Cambiare strategia di fronte alla mutazione genetica della multinazionale criminale più potente al mondo. Ormai da tempo la ‘ndrangheta è la prima mafia: ha superato Cosa Nostra e la camorra, stringe rapporti internazionali in tutto il mondo e con tutte le altre potenti organizzazioni. Ma soprattutto ha detto addio alla sua identity di lupara e coppola per indossare la giacca e la cravatta del mondo dell’imprenditoria. Con una mano stringe quella della finanza mondiale, con l’altra quella dei narcos sudamericani. Nel gestire un così delicato equilibrio la sua linfa vitale rimane il denaro. Sia quello sporco dei traffici tradizionali, di cui è ancora regina, sia quello pulito di business apparentemente leciti, che in realtà nascondono attività di riciclaggio. Una catena che può essere spezzata solo seguendo un principio: follow the money.

Una nuova identità

“Seguire il denaro” rimane ancora l’unico metodo per arginare gli affari della ‘ndrangheta: “È importante aggredire sul piano economico”, spiega Enzo Ciconte, ex parlamentare ed esperto di lungo corso delle dinamiche delle organizzazioni criminali. Chi pensa che sia solo un’associazione a delinquere, infatti, si sbaglia. È una lobby imprenditoriale che domina gli affari con strategie di infiltrazione, corruzione e intimidazioni, al passo coi tempi di una società in continua evoluzione. Questo perché “la mafia non vive nell’iperuranio”, e come si legge nella risoluzione parlamentare del 25 ottobre 2016 sulla lotta alla corruzione, “i gruppi criminali organizzati si sono adattati a mercati diversi”.
Per colpire il “centro nervoso del loro potere – continua Ciconte – è necessario confiscare i patrimoni per costringere l’organizzazione ad arretrare”. Senza il loro tesoro di beni gli è impossibile manipolare il sistema giudiziario a proprio vantaggio. Secondo l’esperto “la mafia cambia ma non inventa nulla”, si evolve ma non rinnega mai la sua identità “di sangue”.

In nome del sangue

I rapporti familiari, inoltre, le permettono di avere un bassissimo numero di pentiti: i Buscetta calabresi sono solo il 16,6% di tutti i collaboratori di giustizia. A differenza di Cosa Nostra, “nessun vertice dell’organizzazione calabrese si è mai pentito”, conferma Ciconte. Ma non solo. Fuori dalla regione d’origine sono le “locali” a garantire la solidità del potere ‘ndranghetista. In stretto collegamento con i “mandamenti” reggini, che funzionano come organo di raccordo con la struttura decisionale centrale, soprannominato il Crimine, la ‘ndrangheta ha trovato nel Nord Italia il supporto di parte dell’imprenditoria. Secondo il rapporto della Direzione investigativa antimafia, nel primo semestre del 2023 sono state individuate nel Settentrione 46 locali, di cui 25 in Lombardia e 16 in Piemonte.
Ed è proprio su questa espansione che può far luce il sistema informatico sviluppato dalle forze dell’ordine italiane. Unire i puntini: il database di I-Can è in grado di estrarre e mettere a sistema informazioni provenienti da molteplici fonti. Superando il potere della mafia siciliana, i riflessi del Crimine calabrese sono ormai presenti in tutti i continenti. I-Can nasce a partire da questa riflessione, frutto dell’accordo tra Interpol e il Dipartimento di pubblica sicurezza del ministero dell’Interno. “Parte dei report sulla criminalità organizzata riguarda la colonizzazione delle associazioni criminali italiane, in particolare della ‘ndrangheta, in altri Paesi del mondo”, spiega il prefetto Rizzi, tra i promotori dell’iniziativa.

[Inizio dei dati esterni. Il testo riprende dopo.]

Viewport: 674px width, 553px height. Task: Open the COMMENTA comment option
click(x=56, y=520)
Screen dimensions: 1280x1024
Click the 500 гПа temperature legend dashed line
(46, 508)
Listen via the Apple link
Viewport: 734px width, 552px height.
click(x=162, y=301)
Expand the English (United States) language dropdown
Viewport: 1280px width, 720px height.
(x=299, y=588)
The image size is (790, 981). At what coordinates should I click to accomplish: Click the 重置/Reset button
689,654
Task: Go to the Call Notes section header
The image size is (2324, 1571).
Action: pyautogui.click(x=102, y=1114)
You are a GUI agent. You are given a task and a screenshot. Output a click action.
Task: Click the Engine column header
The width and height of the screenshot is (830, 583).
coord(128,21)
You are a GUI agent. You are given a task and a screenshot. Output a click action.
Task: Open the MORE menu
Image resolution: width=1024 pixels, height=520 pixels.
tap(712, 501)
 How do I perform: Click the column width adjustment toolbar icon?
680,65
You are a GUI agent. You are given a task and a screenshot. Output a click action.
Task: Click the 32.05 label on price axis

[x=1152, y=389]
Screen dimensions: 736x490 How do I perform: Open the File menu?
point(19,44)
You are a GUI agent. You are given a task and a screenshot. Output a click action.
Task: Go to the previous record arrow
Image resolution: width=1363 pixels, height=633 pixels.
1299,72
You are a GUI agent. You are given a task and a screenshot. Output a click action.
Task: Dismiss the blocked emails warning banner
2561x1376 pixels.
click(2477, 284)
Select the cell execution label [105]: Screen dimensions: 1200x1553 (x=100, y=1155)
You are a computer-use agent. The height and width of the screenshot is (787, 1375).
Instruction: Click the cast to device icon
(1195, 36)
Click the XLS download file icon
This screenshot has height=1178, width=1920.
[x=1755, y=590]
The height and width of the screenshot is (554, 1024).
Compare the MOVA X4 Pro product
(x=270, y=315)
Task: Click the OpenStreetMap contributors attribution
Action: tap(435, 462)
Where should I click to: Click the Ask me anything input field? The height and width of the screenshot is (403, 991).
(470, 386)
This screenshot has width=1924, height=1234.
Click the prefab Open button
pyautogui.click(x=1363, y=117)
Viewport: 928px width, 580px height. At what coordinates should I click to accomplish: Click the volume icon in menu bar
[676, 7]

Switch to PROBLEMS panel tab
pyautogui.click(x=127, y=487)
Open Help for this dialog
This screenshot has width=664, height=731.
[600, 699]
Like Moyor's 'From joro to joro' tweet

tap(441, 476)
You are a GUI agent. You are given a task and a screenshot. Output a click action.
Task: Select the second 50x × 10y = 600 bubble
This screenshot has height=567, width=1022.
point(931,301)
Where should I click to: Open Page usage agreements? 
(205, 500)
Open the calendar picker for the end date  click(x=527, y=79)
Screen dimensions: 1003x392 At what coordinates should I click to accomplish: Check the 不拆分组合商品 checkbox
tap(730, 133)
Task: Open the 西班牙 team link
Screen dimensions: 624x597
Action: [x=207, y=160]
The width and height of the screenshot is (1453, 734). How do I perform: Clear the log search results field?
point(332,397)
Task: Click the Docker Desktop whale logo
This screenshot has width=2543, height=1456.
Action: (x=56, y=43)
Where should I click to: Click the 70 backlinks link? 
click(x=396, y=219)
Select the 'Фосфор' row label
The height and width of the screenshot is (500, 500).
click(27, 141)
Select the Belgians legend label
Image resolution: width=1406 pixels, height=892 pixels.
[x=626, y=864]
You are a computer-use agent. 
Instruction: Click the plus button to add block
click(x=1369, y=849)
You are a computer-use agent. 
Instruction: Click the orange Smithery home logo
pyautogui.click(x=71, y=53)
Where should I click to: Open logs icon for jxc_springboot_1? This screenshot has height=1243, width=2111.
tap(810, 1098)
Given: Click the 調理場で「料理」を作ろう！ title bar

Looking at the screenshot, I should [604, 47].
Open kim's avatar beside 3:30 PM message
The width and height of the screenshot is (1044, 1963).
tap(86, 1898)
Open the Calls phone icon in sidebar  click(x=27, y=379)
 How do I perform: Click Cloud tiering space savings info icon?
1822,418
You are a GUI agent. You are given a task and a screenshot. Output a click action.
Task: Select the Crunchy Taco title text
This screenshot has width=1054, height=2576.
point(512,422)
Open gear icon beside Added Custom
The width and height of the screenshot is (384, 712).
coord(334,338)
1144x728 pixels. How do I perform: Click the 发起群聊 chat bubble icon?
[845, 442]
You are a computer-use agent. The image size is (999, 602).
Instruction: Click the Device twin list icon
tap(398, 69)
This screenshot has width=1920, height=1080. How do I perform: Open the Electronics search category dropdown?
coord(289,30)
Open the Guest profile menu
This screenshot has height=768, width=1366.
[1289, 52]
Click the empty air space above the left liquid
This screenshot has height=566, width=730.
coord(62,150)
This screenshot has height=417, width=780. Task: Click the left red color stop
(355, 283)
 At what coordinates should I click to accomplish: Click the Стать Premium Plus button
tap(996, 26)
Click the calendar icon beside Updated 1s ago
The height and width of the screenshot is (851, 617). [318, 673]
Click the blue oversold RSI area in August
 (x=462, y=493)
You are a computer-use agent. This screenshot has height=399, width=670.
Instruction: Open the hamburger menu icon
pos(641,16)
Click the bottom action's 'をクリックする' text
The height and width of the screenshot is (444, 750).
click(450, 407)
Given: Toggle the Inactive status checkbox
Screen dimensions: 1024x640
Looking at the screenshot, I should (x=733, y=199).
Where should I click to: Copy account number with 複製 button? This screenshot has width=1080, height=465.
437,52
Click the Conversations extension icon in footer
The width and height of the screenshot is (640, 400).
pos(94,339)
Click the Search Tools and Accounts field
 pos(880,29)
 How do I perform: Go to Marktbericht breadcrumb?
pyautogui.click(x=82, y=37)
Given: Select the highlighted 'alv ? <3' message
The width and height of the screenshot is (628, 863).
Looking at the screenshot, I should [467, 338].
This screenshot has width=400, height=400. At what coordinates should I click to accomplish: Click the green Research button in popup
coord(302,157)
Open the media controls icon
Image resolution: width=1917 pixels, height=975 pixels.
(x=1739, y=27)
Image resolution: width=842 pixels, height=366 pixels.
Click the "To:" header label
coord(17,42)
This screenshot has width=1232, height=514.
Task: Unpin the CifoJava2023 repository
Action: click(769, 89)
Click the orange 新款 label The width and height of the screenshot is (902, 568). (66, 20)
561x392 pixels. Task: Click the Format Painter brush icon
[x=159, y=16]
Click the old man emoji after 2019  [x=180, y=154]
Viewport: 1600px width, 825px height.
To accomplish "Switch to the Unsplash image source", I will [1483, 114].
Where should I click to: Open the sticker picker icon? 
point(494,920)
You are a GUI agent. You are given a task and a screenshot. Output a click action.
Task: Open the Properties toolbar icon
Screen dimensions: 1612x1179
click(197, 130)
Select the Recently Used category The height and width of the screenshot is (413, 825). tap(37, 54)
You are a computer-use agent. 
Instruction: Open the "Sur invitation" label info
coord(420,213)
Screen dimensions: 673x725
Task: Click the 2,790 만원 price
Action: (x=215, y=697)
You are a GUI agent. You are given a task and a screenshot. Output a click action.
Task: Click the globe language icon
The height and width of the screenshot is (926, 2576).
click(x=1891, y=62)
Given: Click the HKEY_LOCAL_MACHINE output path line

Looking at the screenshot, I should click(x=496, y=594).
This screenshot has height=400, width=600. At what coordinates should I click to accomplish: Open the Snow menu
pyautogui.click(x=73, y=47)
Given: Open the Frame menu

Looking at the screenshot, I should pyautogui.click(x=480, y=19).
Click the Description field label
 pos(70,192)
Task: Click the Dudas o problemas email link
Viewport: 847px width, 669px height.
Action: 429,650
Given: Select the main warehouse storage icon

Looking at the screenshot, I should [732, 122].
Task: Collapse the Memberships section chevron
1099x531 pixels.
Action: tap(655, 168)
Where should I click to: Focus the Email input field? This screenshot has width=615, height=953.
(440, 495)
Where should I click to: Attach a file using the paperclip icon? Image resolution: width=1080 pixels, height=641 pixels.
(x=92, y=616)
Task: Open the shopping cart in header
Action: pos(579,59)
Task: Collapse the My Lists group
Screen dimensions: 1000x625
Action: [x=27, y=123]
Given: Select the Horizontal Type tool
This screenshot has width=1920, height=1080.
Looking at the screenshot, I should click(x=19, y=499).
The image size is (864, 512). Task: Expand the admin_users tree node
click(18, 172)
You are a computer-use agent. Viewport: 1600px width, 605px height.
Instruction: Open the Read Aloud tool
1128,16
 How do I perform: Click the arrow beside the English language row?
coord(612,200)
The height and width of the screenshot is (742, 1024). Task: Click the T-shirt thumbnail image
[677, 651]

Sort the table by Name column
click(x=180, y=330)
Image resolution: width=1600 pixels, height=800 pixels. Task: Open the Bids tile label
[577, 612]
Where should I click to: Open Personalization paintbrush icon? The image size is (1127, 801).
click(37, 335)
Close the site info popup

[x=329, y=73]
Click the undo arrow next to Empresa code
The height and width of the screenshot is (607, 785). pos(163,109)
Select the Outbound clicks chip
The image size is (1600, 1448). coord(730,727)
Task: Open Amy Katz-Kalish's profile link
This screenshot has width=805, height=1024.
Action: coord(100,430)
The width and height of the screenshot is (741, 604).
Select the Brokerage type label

Il lato oscuro della globalizzazione

Quarantotto latitanti arrestati in 28 Paesi del mondo: per tre anni l’obiettivo di I-Can è stato quello di assicurare una migliore condivisione internazionale di informazioni e risorse investigative. Ma non solo. “Creare awareness, ovvero conoscenza e consapevolezza” è il primo step di questo piano operativo, afferma Rizzi, per mettere “sotto i riflettori” internazionali la minaccia ‘ndranghetista. Seguono poi lo sviluppo, l’analisi e la creazione della banca dati comune. Una collaborazione che vanta tra i suoi successi la cattura in Uruguay di Rocco Morabito, il secondo latitante più ricercato dopo Matteo Messina Denaro.
I dettami corrono via rapidi non solo tra le locali e nei rapporti con le altre cosche, ma anche con i narcos. Dal Messico all’Ecuador, dalla Colombia al Brasile, i clan di ‘ndrangheta sono diventati gli alleati più fidati dei narcotrafficanti. L’estradizione in Italia il 5 marzo 2024 di Santos Medina Familia, uno dei 100 latitanti più pericolosi al mondo, ne è un esempio. Il superlatitante dominicano aveva giocato un ruolo chiave nello smercio di cocaina in accordo coi calabresi.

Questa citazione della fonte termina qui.